The Blitz and Botty Jokes

What with the Jubilee, Operation Dog Snot removal, the arrival of Chris' family and the occasional Intensive Care Shift, I am way, way behind with my chosen blog reading and commenting.
I will endeavour to catch up this evening when the cottage goes quiet and still after the final dog walk of the day and after every soaked animal has been locked up safely for the night.
Last night Chris' brother, sister in law and nephew arrived for dinner.
The dogs braced themselves for the hug- fest that was Leo, and after a somewhat convoluted bedding in introduction boy and dogs ended up all together on the kitchen sofa , where Leo read them all passages from his Scooby-doo annual.

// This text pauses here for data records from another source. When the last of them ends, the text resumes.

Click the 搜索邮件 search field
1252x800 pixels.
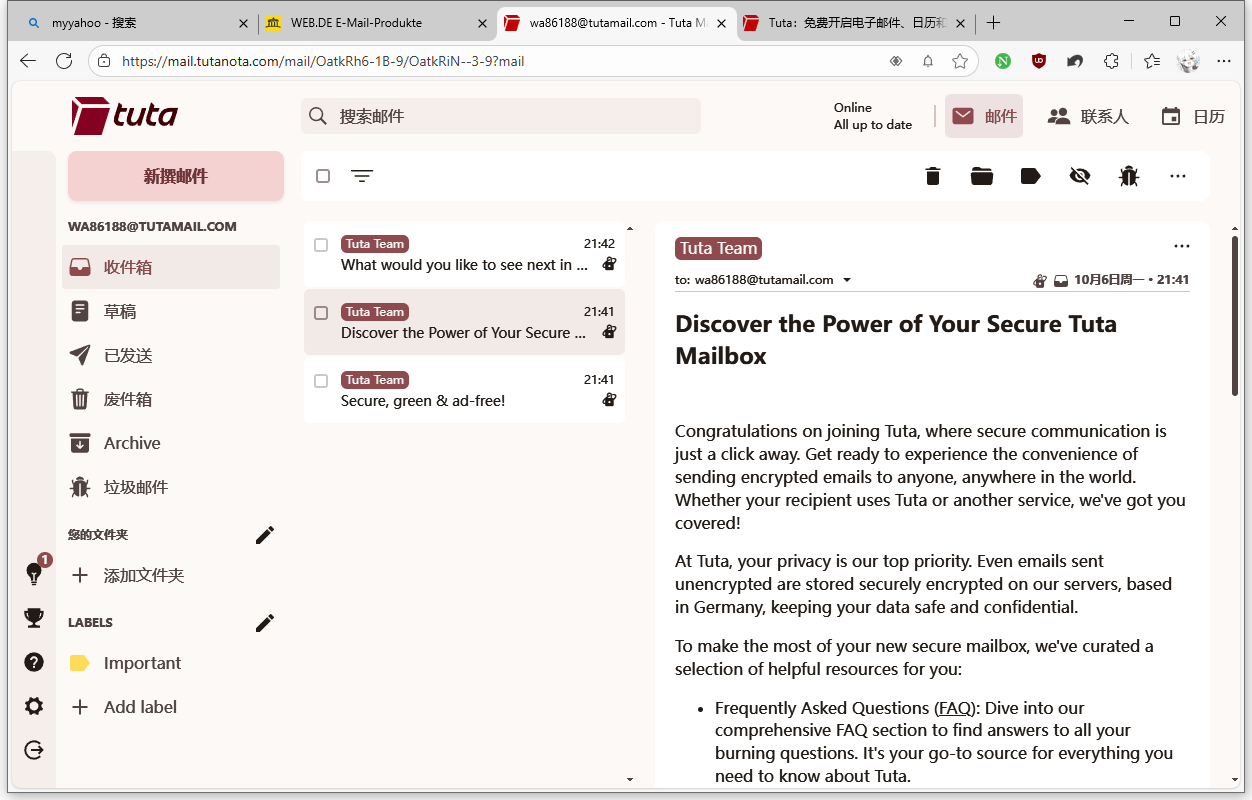coord(500,116)
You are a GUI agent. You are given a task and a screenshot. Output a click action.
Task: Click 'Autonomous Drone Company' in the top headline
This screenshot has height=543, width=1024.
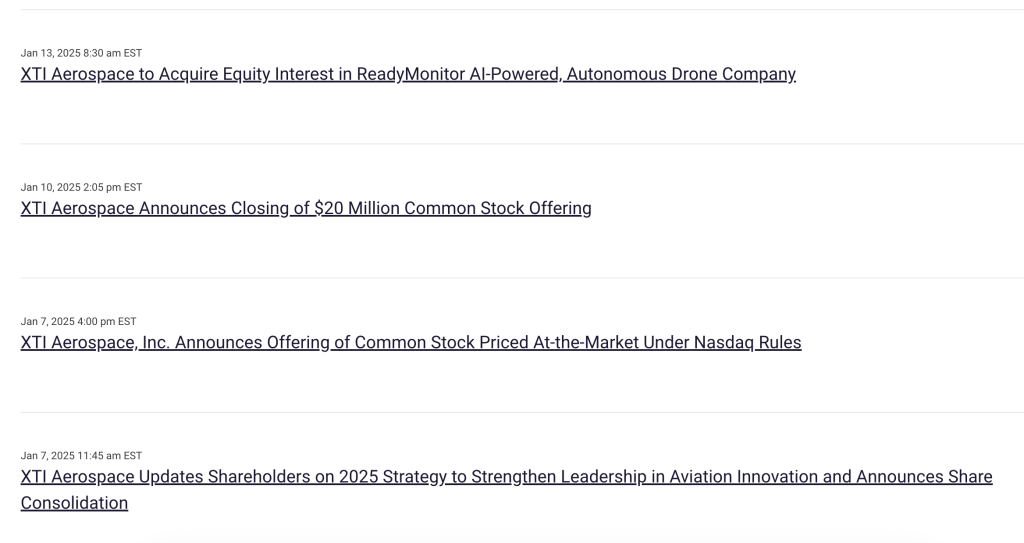(681, 74)
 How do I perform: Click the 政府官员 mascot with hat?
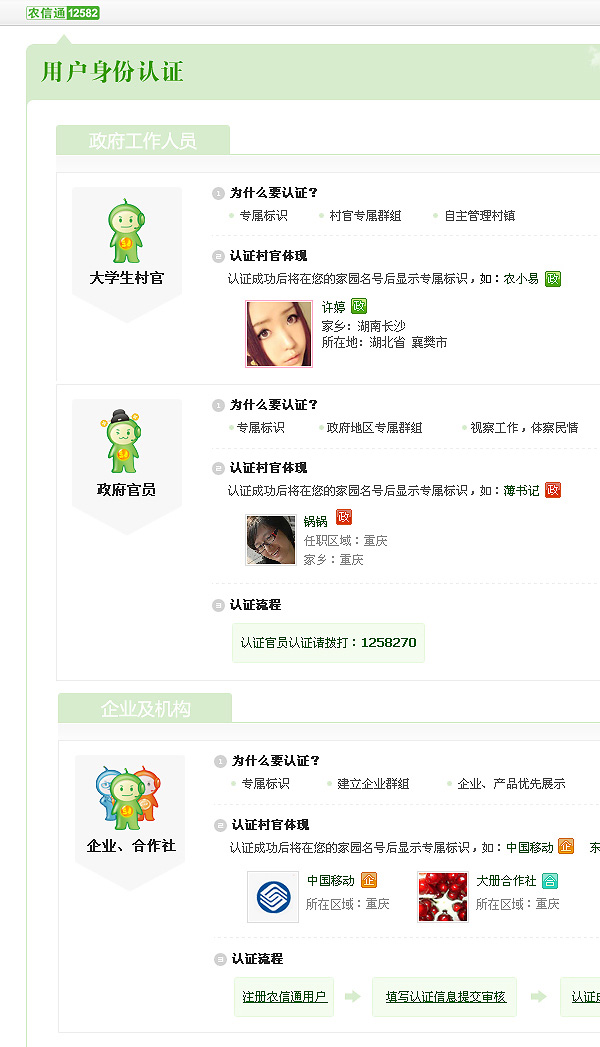coord(123,441)
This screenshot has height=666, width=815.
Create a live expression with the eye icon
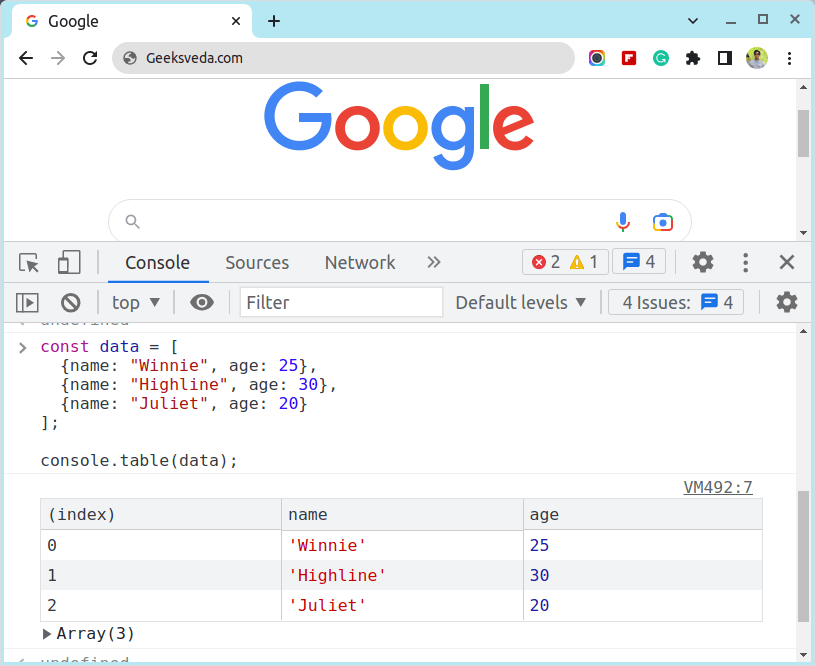[x=202, y=302]
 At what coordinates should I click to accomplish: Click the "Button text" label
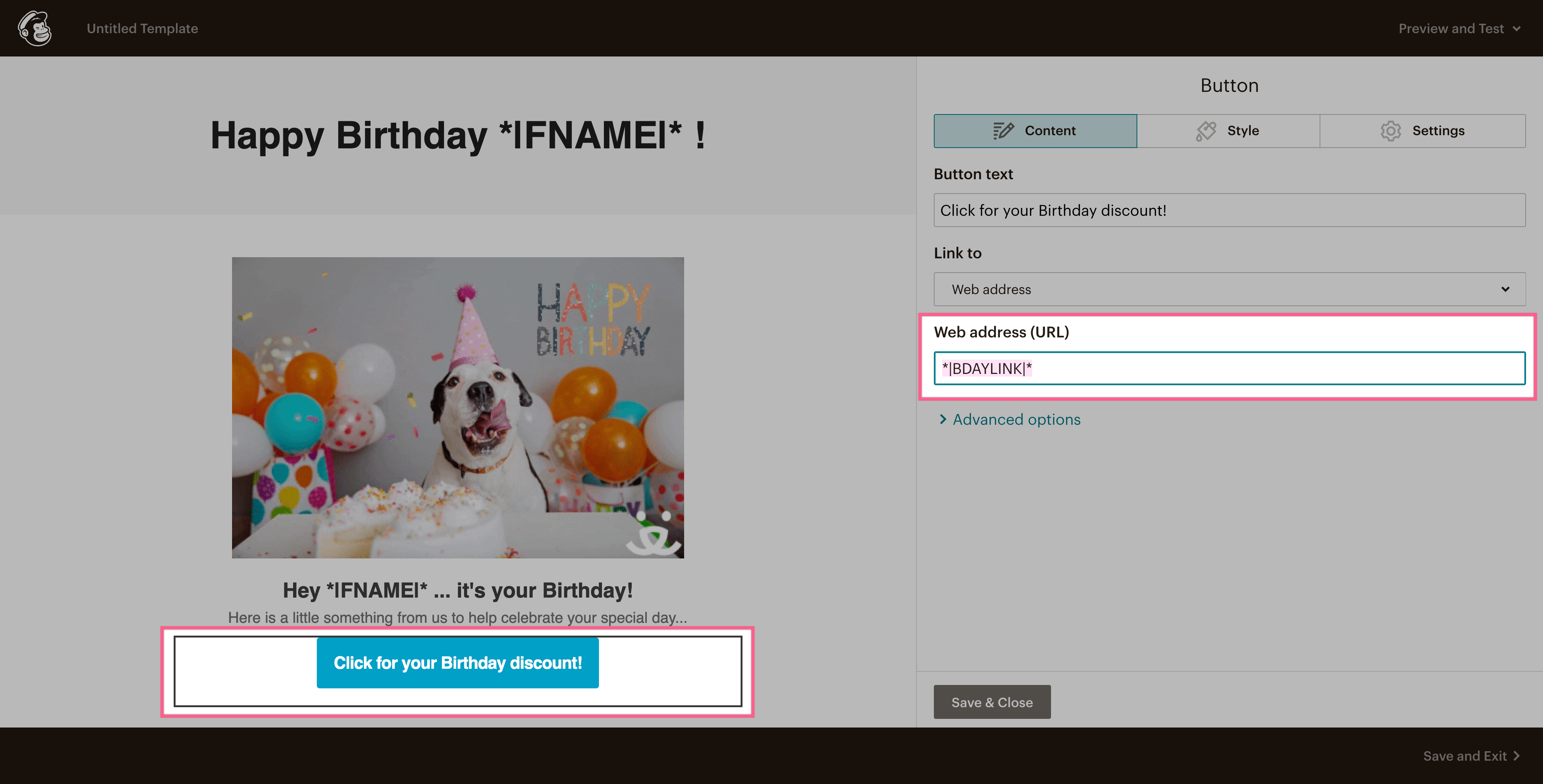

My experience with children is , as you would expect,  rather limited. What I have learnt is that kids will find interest, enjoyment and humour in their own things....things that are often miles away from anything an adult could suggest and offer them........
Mind you toilet humour is always a good starting point when kids need their imaginations pricked....they love bottom jokes!


As a child our Liverpudlian grandparents would tell us amazing stories about the war. The May Blitz in 1941 caused over 2,800 casualties and flattened much of the city  .. but all we children wanted to hear is the story where my gran was "blown off the loo" in the School Shelter during the December Blitz
We were told of the dreadful loss of life in the Durning Road tragedy, where an Edge Hill public shelter suffered a direct hit and 166 people died, but again all we wanted to hear was how My Uncle Jim, who was then around ten years old was rushed to a shelter in a pair of ladies high heel shoes and a chenille curtain when the munitions train exploded!


The wreckage of the Louisa Street Shelter


The story of how my great grandfather died was a very different and sobering story for we children to listen to, for he was killed in the Louisa Street bombing of October 1940., a bombing raid that very nearly killed my grandmother, mother and uncle who were racing towards the shelter that suffered a direct hit at the time.
My grandmother recalled stopping in the road, as the bombs were falling, not knowing whether to run to the Louisa street shelter , where her in laws were taking refuge, or to take the chance to run to the local school which had a reinforced room in which they could hide.
They ran to the school, at the same time as eight people including her father in law, James Samuel Fry was killed in the Louisa Street bombing, a bombing that precipitated the family's flight out of the Liverpool to Wales.
This story always received the goggle-eyed respect and solemnity from her grandchildren that it deserved, and it proved to be a valuable parable and first exploration into the subjects of death for children who had previously had no experience of it...


Having said all that....... the story of how Gran got blasted across the floor with her bloomers around her ankles, still remains a firm favourite of mine  even at 50!
Who said it is only kids that love a good botty joke.

29 comments:

  1. Botty jokes in combination with WW2 stories - you know how to please me.

    ReplyDelete
  2. That photo of that lovely little lad reading the dogs a story is absolutely wonderful John.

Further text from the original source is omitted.